→ GOAL OF THE EXERCISE: Please write out every one of the entries below word for word, keeping each line and its line breaks unchanged.

════════════════

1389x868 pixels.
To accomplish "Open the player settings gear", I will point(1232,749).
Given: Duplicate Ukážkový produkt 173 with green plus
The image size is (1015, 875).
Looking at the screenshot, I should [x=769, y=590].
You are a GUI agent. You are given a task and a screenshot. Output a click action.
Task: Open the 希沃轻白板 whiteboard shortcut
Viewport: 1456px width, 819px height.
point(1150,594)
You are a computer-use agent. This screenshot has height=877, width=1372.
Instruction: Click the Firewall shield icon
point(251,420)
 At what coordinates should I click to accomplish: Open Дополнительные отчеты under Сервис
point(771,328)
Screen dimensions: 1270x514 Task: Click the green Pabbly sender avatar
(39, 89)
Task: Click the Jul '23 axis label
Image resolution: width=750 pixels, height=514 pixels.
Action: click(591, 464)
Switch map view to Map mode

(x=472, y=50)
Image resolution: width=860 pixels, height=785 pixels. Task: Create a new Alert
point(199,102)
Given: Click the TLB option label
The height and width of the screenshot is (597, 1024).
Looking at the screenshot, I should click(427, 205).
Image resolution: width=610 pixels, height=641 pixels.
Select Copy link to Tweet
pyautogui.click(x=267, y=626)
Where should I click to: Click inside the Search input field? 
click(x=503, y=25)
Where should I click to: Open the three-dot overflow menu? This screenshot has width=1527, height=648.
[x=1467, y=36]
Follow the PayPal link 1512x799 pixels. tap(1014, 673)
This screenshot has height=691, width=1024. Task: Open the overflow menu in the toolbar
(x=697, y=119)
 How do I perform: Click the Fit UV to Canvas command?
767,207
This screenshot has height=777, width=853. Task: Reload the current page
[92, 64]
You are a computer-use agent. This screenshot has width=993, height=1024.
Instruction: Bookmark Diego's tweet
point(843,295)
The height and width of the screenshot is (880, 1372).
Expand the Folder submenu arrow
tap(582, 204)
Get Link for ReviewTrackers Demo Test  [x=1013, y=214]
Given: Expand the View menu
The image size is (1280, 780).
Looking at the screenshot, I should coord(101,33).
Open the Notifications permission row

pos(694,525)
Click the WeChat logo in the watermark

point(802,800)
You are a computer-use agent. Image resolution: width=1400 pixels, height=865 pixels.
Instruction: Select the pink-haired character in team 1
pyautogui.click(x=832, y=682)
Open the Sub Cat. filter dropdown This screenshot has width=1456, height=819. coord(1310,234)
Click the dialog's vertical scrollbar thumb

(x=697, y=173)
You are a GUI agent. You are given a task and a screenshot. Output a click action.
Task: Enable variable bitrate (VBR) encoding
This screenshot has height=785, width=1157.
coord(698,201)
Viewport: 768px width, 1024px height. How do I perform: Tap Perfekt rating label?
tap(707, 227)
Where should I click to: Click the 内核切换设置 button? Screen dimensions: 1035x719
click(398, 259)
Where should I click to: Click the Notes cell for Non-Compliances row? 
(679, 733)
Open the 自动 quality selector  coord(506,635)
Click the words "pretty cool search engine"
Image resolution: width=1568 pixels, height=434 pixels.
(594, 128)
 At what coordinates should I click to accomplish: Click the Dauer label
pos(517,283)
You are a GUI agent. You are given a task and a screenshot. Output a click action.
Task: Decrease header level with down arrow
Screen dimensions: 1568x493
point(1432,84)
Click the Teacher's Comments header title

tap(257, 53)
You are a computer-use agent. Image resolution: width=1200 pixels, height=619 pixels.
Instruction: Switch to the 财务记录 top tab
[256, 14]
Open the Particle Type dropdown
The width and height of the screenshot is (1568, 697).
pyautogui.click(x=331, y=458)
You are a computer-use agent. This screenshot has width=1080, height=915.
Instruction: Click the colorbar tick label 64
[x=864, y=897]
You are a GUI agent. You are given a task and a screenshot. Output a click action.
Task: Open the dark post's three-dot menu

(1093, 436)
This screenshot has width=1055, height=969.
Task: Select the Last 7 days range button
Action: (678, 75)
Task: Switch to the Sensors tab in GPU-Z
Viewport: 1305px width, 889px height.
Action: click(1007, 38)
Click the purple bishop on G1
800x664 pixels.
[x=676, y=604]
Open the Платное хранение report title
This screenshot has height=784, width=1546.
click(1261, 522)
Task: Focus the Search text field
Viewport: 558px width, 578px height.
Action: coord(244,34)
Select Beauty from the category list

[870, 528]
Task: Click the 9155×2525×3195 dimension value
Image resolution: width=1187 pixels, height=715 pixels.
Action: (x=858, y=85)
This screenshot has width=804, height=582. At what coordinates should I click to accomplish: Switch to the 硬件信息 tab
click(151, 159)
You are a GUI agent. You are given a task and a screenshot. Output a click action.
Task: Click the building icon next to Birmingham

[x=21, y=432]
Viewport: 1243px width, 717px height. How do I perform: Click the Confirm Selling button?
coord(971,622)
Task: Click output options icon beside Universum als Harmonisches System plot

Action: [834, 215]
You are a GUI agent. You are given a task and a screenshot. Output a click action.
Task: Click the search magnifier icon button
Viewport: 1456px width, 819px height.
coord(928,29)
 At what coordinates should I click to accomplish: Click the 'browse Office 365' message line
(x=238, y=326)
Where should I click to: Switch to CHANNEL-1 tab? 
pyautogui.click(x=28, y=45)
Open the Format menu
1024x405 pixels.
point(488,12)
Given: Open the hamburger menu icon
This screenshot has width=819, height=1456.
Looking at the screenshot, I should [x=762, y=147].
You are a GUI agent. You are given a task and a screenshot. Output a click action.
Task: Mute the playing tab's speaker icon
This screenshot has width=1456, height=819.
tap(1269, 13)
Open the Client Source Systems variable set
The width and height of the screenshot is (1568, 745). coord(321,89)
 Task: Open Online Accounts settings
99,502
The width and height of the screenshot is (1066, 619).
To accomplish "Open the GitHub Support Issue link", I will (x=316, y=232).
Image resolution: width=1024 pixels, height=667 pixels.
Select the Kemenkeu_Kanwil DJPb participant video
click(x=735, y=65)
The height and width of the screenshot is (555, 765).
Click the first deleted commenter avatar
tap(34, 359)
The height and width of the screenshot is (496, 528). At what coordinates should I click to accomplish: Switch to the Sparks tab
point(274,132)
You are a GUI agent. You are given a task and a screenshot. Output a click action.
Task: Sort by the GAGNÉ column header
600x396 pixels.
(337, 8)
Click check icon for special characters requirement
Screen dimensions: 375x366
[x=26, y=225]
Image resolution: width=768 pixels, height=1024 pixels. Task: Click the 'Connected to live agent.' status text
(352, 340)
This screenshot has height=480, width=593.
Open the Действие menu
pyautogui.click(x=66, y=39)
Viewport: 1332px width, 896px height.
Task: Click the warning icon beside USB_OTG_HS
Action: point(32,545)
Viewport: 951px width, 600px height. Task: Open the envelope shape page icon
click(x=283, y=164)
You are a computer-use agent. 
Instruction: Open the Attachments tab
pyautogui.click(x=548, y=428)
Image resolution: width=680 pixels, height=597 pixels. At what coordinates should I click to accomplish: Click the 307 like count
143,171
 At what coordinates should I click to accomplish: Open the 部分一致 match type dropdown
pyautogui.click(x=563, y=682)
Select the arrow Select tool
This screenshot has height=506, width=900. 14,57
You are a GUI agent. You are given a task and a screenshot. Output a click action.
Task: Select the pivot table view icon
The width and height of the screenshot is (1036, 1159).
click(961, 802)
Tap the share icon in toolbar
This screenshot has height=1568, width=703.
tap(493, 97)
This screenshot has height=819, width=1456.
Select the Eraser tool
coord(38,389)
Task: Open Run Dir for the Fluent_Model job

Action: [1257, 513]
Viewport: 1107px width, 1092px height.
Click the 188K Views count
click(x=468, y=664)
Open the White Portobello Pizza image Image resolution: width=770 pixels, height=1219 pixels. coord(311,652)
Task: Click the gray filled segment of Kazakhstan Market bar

════════════════

→ TASK RESPONSE:
1389x868 pixels.
To accomplish "Open the player settings gear", I will point(1232,749).
Given: Duplicate Ukážkový produkt 173 with green plus
The image size is (1015, 875).
Looking at the screenshot, I should [x=769, y=590].
You are a GUI agent. You are given a task and a screenshot. Output a click action.
Task: Open the 希沃轻白板 whiteboard shortcut
Viewport: 1456px width, 819px height.
point(1150,594)
You are a computer-use agent. This screenshot has height=877, width=1372.
Instruction: Click the Firewall shield icon
point(251,420)
 At what coordinates should I click to accomplish: Open Дополнительные отчеты under Сервис
point(771,328)
Screen dimensions: 1270x514 Task: Click the green Pabbly sender avatar
(39, 89)
Task: Click the Jul '23 axis label
Image resolution: width=750 pixels, height=514 pixels.
Action: click(591, 464)
Switch map view to Map mode

(x=472, y=50)
Image resolution: width=860 pixels, height=785 pixels. Task: Create a new Alert
point(199,102)
Given: Click the TLB option label
The height and width of the screenshot is (597, 1024).
Looking at the screenshot, I should click(427, 205).
Image resolution: width=610 pixels, height=641 pixels.
Select Copy link to Tweet
pyautogui.click(x=267, y=626)
Where should I click to: Click inside the Search input field? 
click(x=503, y=25)
Where should I click to: Open the three-dot overflow menu? This screenshot has width=1527, height=648.
[x=1467, y=36]
Follow the PayPal link 1512x799 pixels. tap(1014, 673)
This screenshot has height=691, width=1024. Task: Open the overflow menu in the toolbar
(x=697, y=119)
 How do I perform: Click the Fit UV to Canvas command?
767,207
This screenshot has height=777, width=853. Task: Reload the current page
[92, 64]
You are a computer-use agent. This screenshot has width=993, height=1024.
Instruction: Bookmark Diego's tweet
point(843,295)
The height and width of the screenshot is (880, 1372).
Expand the Folder submenu arrow
tap(582, 204)
Get Link for ReviewTrackers Demo Test  [x=1013, y=214]
Given: Expand the View menu
The image size is (1280, 780).
Looking at the screenshot, I should coord(101,33).
Open the Notifications permission row

pos(694,525)
Click the WeChat logo in the watermark

point(802,800)
You are a computer-use agent. Image resolution: width=1400 pixels, height=865 pixels.
Instruction: Select the pink-haired character in team 1
pyautogui.click(x=832, y=682)
Open the Sub Cat. filter dropdown This screenshot has width=1456, height=819. coord(1310,234)
Click the dialog's vertical scrollbar thumb

(x=697, y=173)
You are a GUI agent. You are given a task and a screenshot. Output a click action.
Task: Enable variable bitrate (VBR) encoding
This screenshot has height=785, width=1157.
coord(698,201)
Viewport: 768px width, 1024px height. How do I perform: Tap Perfekt rating label?
tap(707, 227)
Where should I click to: Click the 内核切换设置 button? Screen dimensions: 1035x719
click(398, 259)
Where should I click to: Click the Notes cell for Non-Compliances row? 
(679, 733)
Open the 自动 quality selector  coord(506,635)
Click the words "pretty cool search engine"
Image resolution: width=1568 pixels, height=434 pixels.
(594, 128)
 At what coordinates should I click to accomplish: Click the Dauer label
pos(517,283)
You are a GUI agent. You are given a task and a screenshot. Output a click action.
Task: Decrease header level with down arrow
Screen dimensions: 1568x493
point(1432,84)
Click the Teacher's Comments header title

tap(257, 53)
You are a computer-use agent. Image resolution: width=1200 pixels, height=619 pixels.
Instruction: Switch to the 财务记录 top tab
[256, 14]
Open the Particle Type dropdown
The width and height of the screenshot is (1568, 697).
pyautogui.click(x=331, y=458)
You are a computer-use agent. This screenshot has width=1080, height=915.
Instruction: Click the colorbar tick label 64
[x=864, y=897]
You are a GUI agent. You are given a task and a screenshot. Output a click action.
Task: Open the dark post's three-dot menu

(1093, 436)
This screenshot has width=1055, height=969.
Task: Select the Last 7 days range button
Action: (678, 75)
Task: Switch to the Sensors tab in GPU-Z
Viewport: 1305px width, 889px height.
Action: click(1007, 38)
Click the purple bishop on G1
800x664 pixels.
[x=676, y=604]
Open the Платное хранение report title
This screenshot has height=784, width=1546.
click(1261, 522)
Task: Focus the Search text field
Viewport: 558px width, 578px height.
Action: coord(244,34)
Select Beauty from the category list

[870, 528]
Task: Click the 9155×2525×3195 dimension value
Image resolution: width=1187 pixels, height=715 pixels.
Action: (x=858, y=85)
This screenshot has width=804, height=582. At what coordinates should I click to accomplish: Switch to the 硬件信息 tab
click(151, 159)
You are a GUI agent. You are given a task and a screenshot. Output a click action.
Task: Click the building icon next to Birmingham

[x=21, y=432]
Viewport: 1243px width, 717px height. How do I perform: Click the Confirm Selling button?
coord(971,622)
Task: Click output options icon beside Universum als Harmonisches System plot

Action: [834, 215]
You are a GUI agent. You are given a task and a screenshot. Output a click action.
Task: Click the search magnifier icon button
Viewport: 1456px width, 819px height.
coord(928,29)
 At what coordinates should I click to accomplish: Click the 'browse Office 365' message line
(x=238, y=326)
Where should I click to: Switch to CHANNEL-1 tab? 
pyautogui.click(x=28, y=45)
Open the Format menu
1024x405 pixels.
point(488,12)
Given: Open the hamburger menu icon
This screenshot has width=819, height=1456.
Looking at the screenshot, I should [x=762, y=147].
You are a GUI agent. You are given a task and a screenshot. Output a click action.
Task: Mute the playing tab's speaker icon
This screenshot has width=1456, height=819.
tap(1269, 13)
Open the Client Source Systems variable set
The width and height of the screenshot is (1568, 745). coord(321,89)
 Task: Open Online Accounts settings
99,502
The width and height of the screenshot is (1066, 619).
To accomplish "Open the GitHub Support Issue link", I will (x=316, y=232).
Image resolution: width=1024 pixels, height=667 pixels.
Select the Kemenkeu_Kanwil DJPb participant video
click(x=735, y=65)
The height and width of the screenshot is (555, 765).
Click the first deleted commenter avatar
tap(34, 359)
The height and width of the screenshot is (496, 528). At what coordinates should I click to accomplish: Switch to the Sparks tab
point(274,132)
You are a GUI agent. You are given a task and a screenshot. Output a click action.
Task: Sort by the GAGNÉ column header
600x396 pixels.
(337, 8)
Click check icon for special characters requirement
Screen dimensions: 375x366
[x=26, y=225]
Image resolution: width=768 pixels, height=1024 pixels. Task: Click the 'Connected to live agent.' status text
(352, 340)
This screenshot has height=480, width=593.
Open the Действие menu
pyautogui.click(x=66, y=39)
Viewport: 1332px width, 896px height.
Task: Click the warning icon beside USB_OTG_HS
Action: point(32,545)
Viewport: 951px width, 600px height. Task: Open the envelope shape page icon
click(x=283, y=164)
You are a computer-use agent. 
Instruction: Open the Attachments tab
pyautogui.click(x=548, y=428)
Image resolution: width=680 pixels, height=597 pixels. At what coordinates should I click to accomplish: Click the 307 like count
143,171
 At what coordinates should I click to accomplish: Open the 部分一致 match type dropdown
pyautogui.click(x=563, y=682)
Select the arrow Select tool
This screenshot has height=506, width=900. 14,57
You are a GUI agent. You are given a task and a screenshot. Output a click action.
Task: Select the pivot table view icon
The width and height of the screenshot is (1036, 1159).
click(961, 802)
Tap the share icon in toolbar
This screenshot has height=1568, width=703.
tap(493, 97)
This screenshot has height=819, width=1456.
Select the Eraser tool
coord(38,389)
Task: Open Run Dir for the Fluent_Model job

Action: [1257, 513]
Viewport: 1107px width, 1092px height.
Click the 188K Views count
click(x=468, y=664)
Open the White Portobello Pizza image Image resolution: width=770 pixels, height=1219 pixels. coord(311,652)
Task: Click the gray filled segment of Kazakhstan Market bar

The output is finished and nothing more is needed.